Avoid the seven deadly sins of investing
By Stephen High
Investment mistakes happen. When they do, money is lost and confidence is diminished. Learning to recognize common investing mistakes can help you avoid these undesirable consequences.
There are a number of errors people make when it comes to investing. We will review the “seven deadly sins” and offer solutions to help you steer clear of temptation.
1 Pride: being overconfident
Investors’ opinions of their investment skills are often too high. Being overconfident can be costly. The odds are against you, and no one investor is smarter than the market.
Solution: Hire a qualified, fee-only investment advisor who can help you invest wisely and avoid costly mistakes.
2 Envy: the grass is always greener in someone else’s portfolio
Many people have stories of a friend-of-a-friend who lucked out by buying and selling an investment at just the right time. So ask that person how he did on his other investments. Ask him, too, if his good fortune was luck, or if his decision was based on some knowledge he had.
Solution: Focus on your portfolio, not your neighbor’s. You have your own goals to accomplish. It is highly unlikely that your friend’s financial goals, risk tolerance and investment time horizons will be the same as yours. Thus, you should align your decisions to meet your long-term financial goals, maintain discipline and stay the course.
3 Lust: making investment decisions based on emotion
People tend to buy investments that have done well recently. Falling blindly in love with a current “hot performer” can be detrimental. Buying based on emotion is one of the worst mistakes investors can make. There are numerous examples of investors buying on emotion, only to end up holding on until the investment has lost most of its value.

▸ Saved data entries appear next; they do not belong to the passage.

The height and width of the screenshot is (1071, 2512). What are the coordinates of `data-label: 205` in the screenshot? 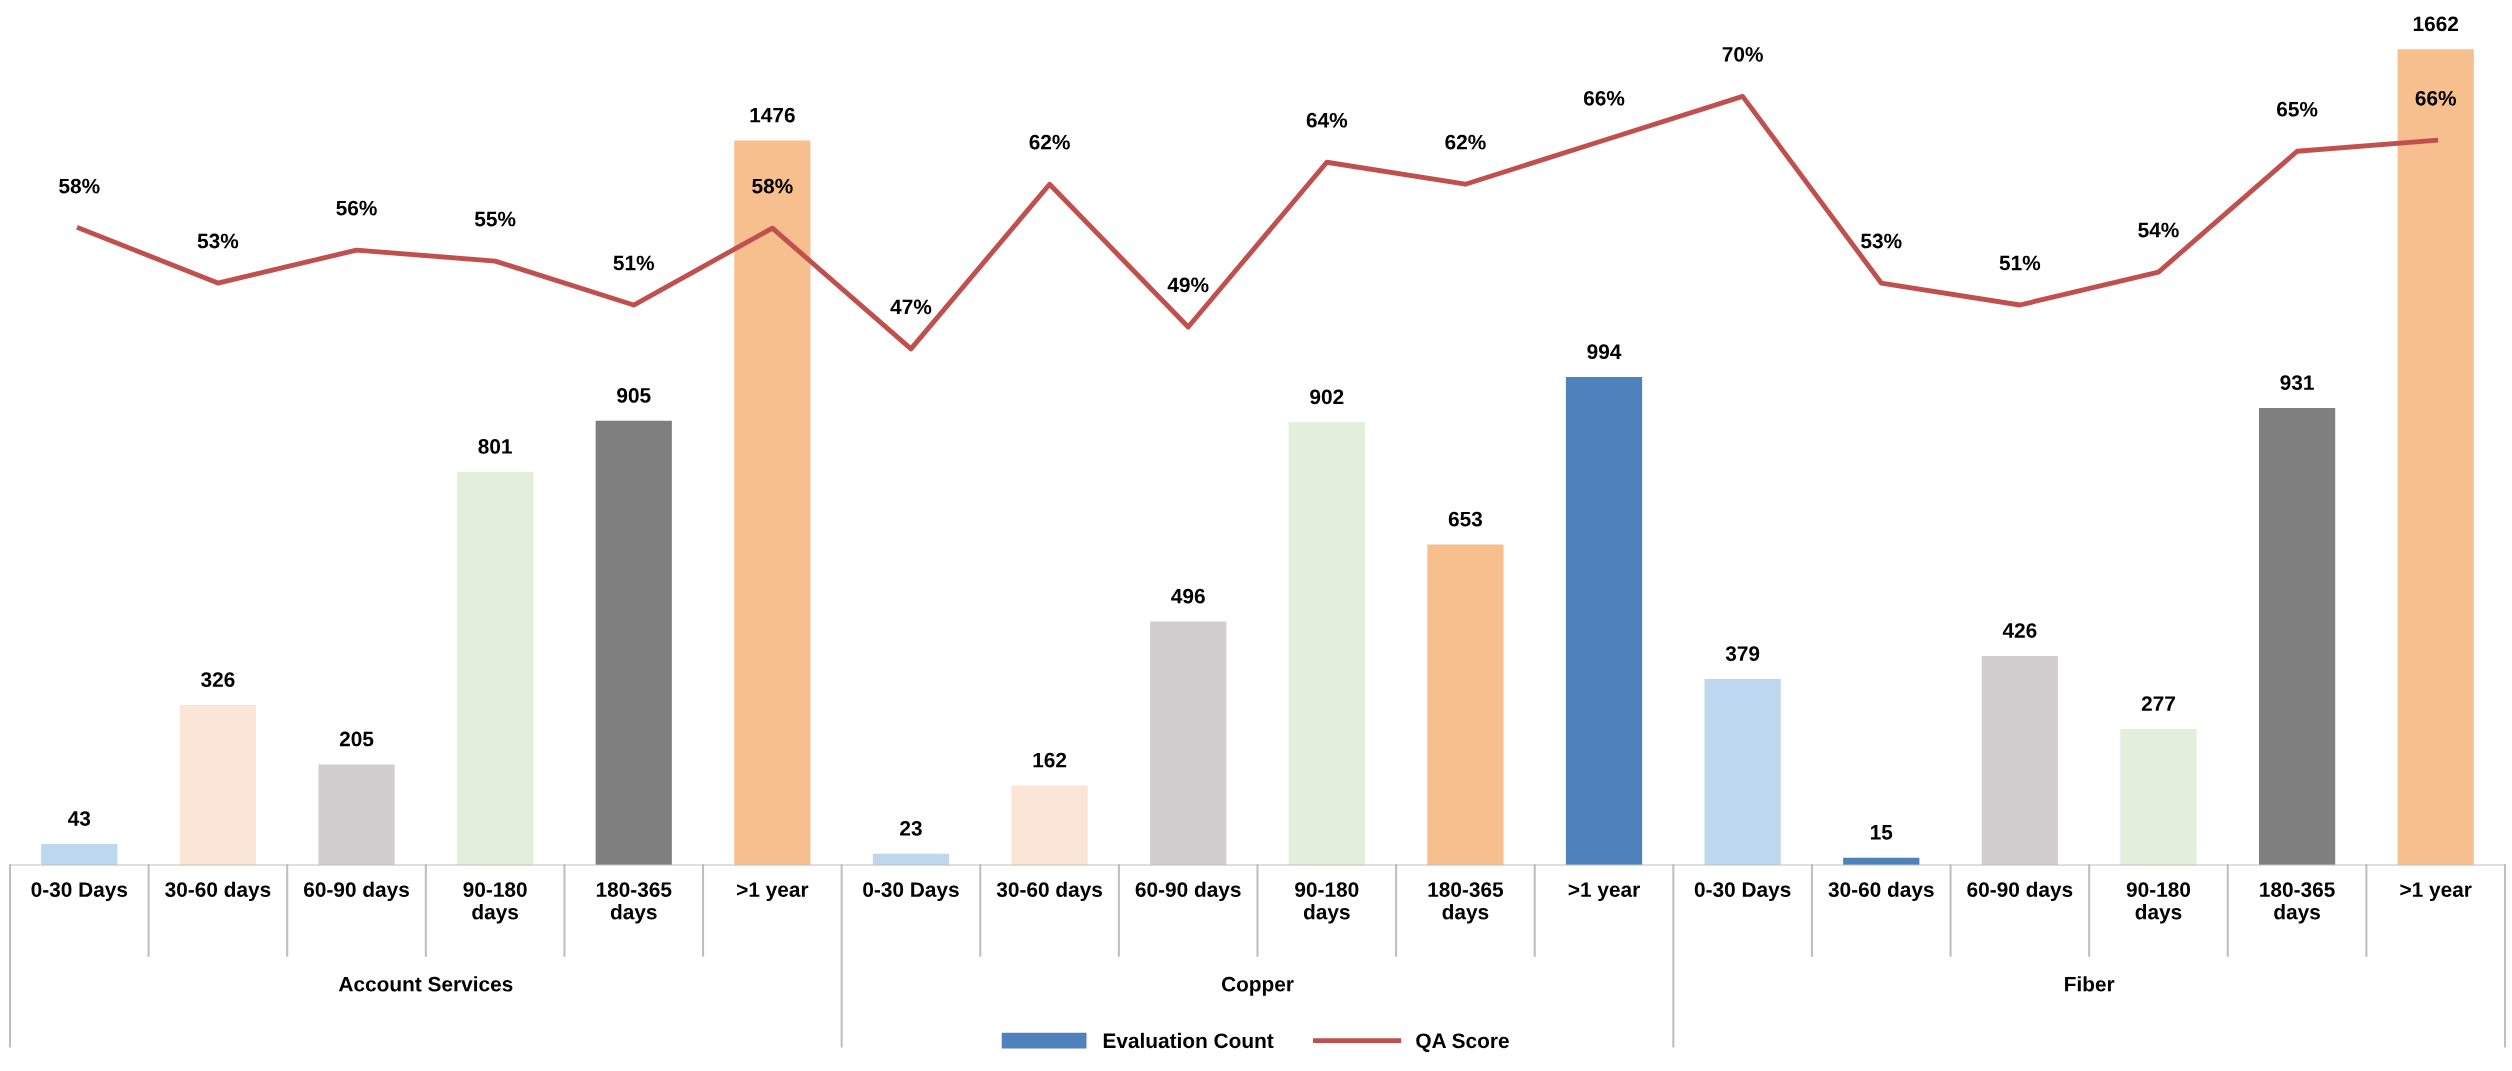 It's located at (356, 739).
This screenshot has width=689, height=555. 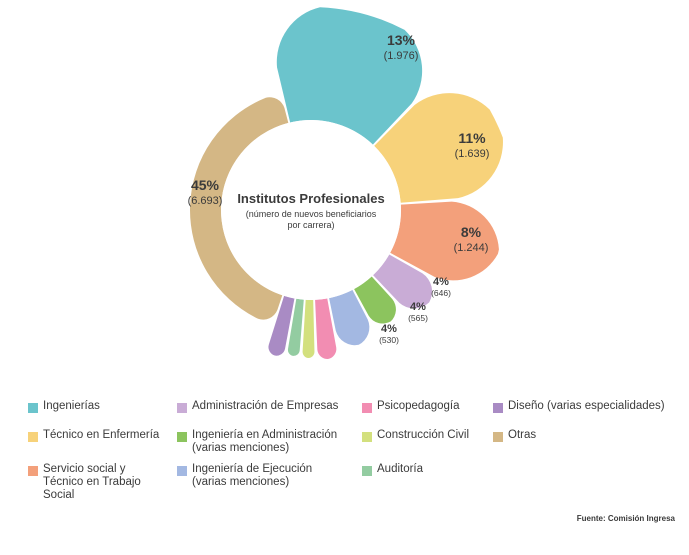 I want to click on legend-item-psicopedagogia: Psicopedagogía, so click(x=410, y=406).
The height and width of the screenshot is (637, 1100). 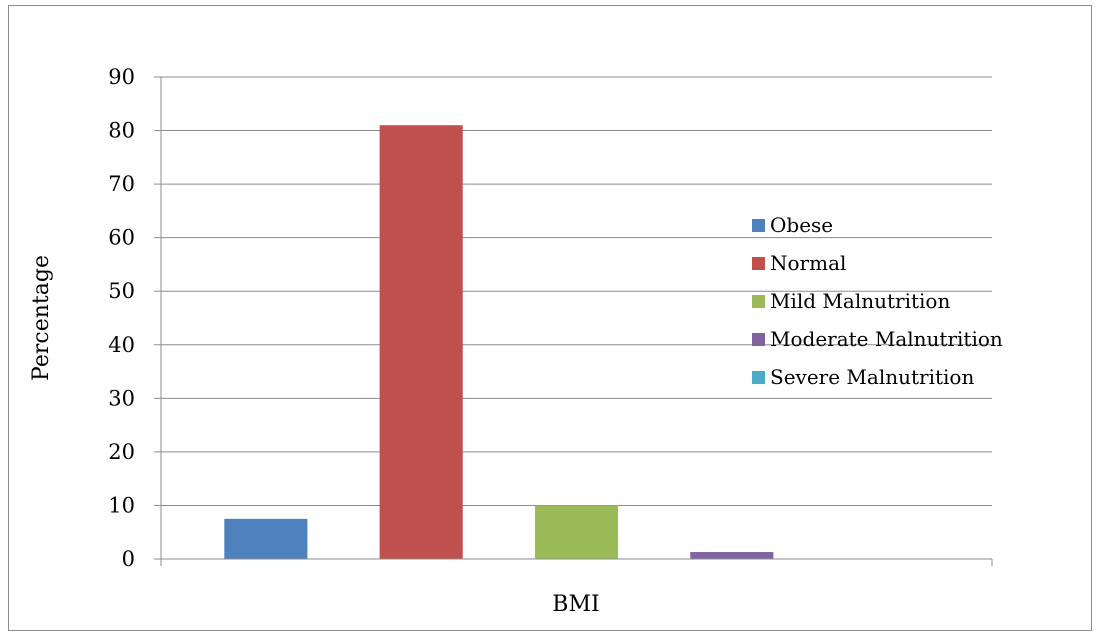 What do you see at coordinates (758, 302) in the screenshot?
I see `legend-swatch-mild-malnutrition` at bounding box center [758, 302].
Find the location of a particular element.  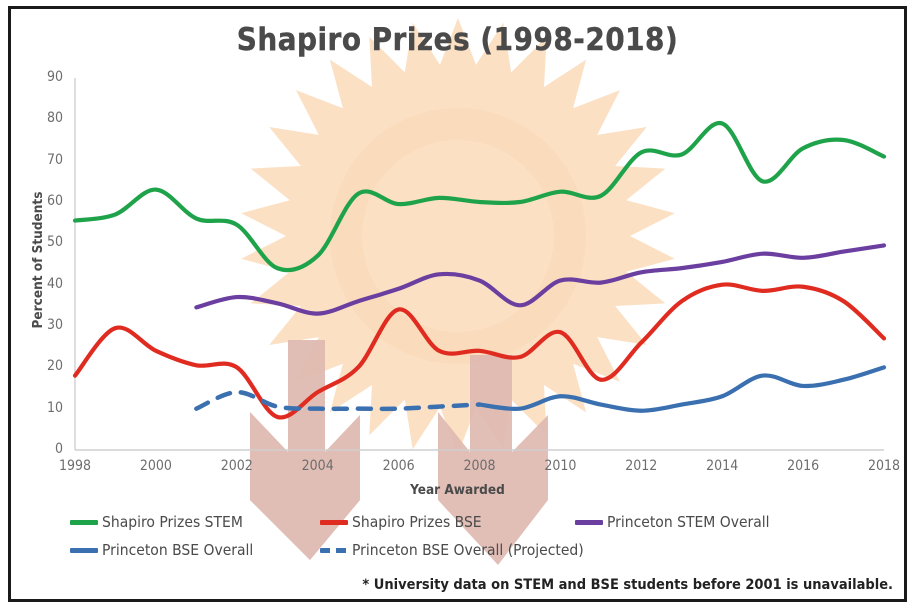

legend-item-shapiro-prizes-stem: Shapiro Prizes STEM is located at coordinates (195, 522).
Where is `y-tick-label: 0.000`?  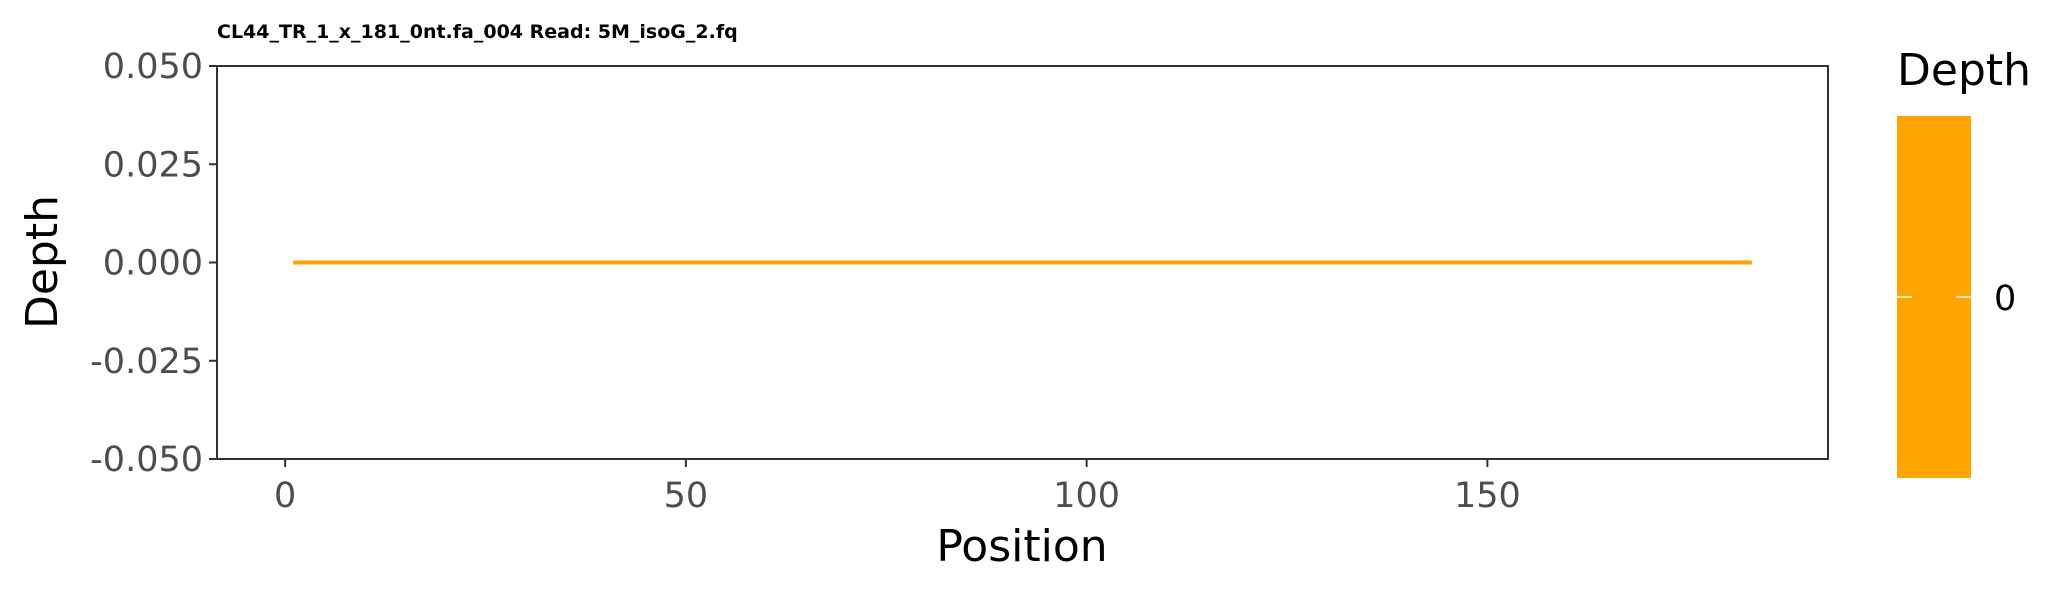 y-tick-label: 0.000 is located at coordinates (153, 264).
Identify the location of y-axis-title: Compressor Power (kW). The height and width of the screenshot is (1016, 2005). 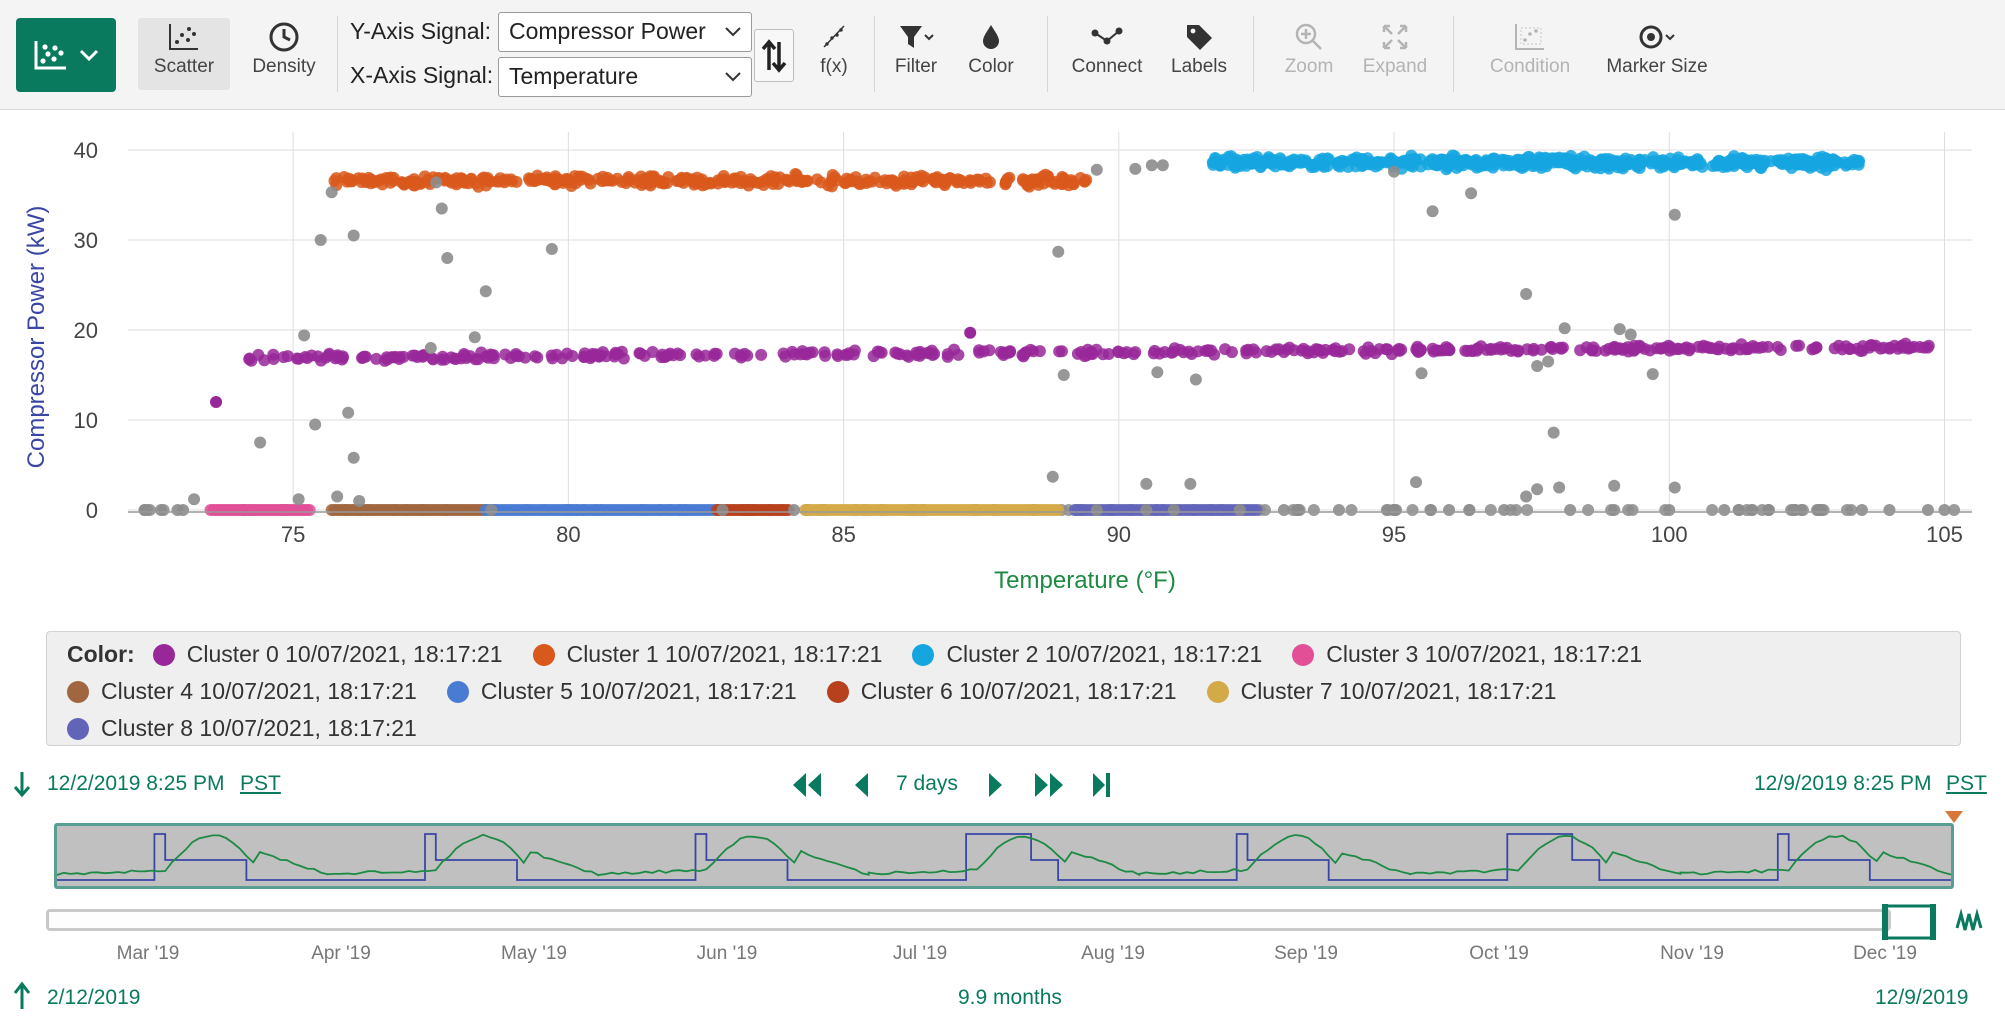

Solution: Avoid the daily news (also known as market noise) and ads touting the latest popular investments.
4 Gluttony: investing to excess
Investors often overload on a single investment when it is doing well. This decision can dramatically increase the risk in your portfolio. There are myriad risks in any investment, but overloading your portfolio with a single investment adds a significant amount of risk that you may not be compensated for.
Solution: Diversify your portfolio to reduce risk. You should keep your allocations within your ability, willingness and need to take risk.
5 Sloth: investing without a plan
Having a written plan is an important step that many people ignore. An investment plan should drive all of your investment decisions. Without a sound plan, you may be investing inappropriately by choosing investments that are ill-suited to your goals, time horizons and risk tolerance.
Solution: Develop a written plan that considers your tolerance for risk and volatility. This plan should serve as the roadmap to reaching your financial goals.
6 Greed: chasing returns and ignoring risks
As the saying goes, there is no such thing as a free lunch. There is also no risk-free way to earn a 20 percent annual return. Jumping into an investment as a “sure-thing” in hopes of gaining above average returns is risky, foolish and greedy. In chasing returns, far too many investors have bought high only to sell low when the “hot” investments have cooled off.
Solution: Avoid get-rich-quick promises. Instead, focus on investing for the long-term to achieve your financial goals.
7 Wrath: losing patience while looking for instant results
Wrath is often born out of short-term thinking. Getting frustrated by a lack of positive results and selling quickly is not the way to grow your investments. They take time to mature, and there are no shortcuts. Markets fluctuate, but the long-term trends have always been up.
Solution: Patience pays off. Those who remain steadfast in the bad years typically fare better than those who buy and sell frequently. Investments are like soap — the more you handle it, the less you have.
Resisting temptation
Investment temptations seem endless. Sometimes it’s hard not to get caught up in the market’s highs and lows. Emotions creep in, leading people to make choices that are often misaligned with their overall financial needs and goals.
By recognizing the seven deadly sins of investing, you are better equipped to avoid these mistakes and their negative consequences. You can also improve your ability to achieve your financial goals.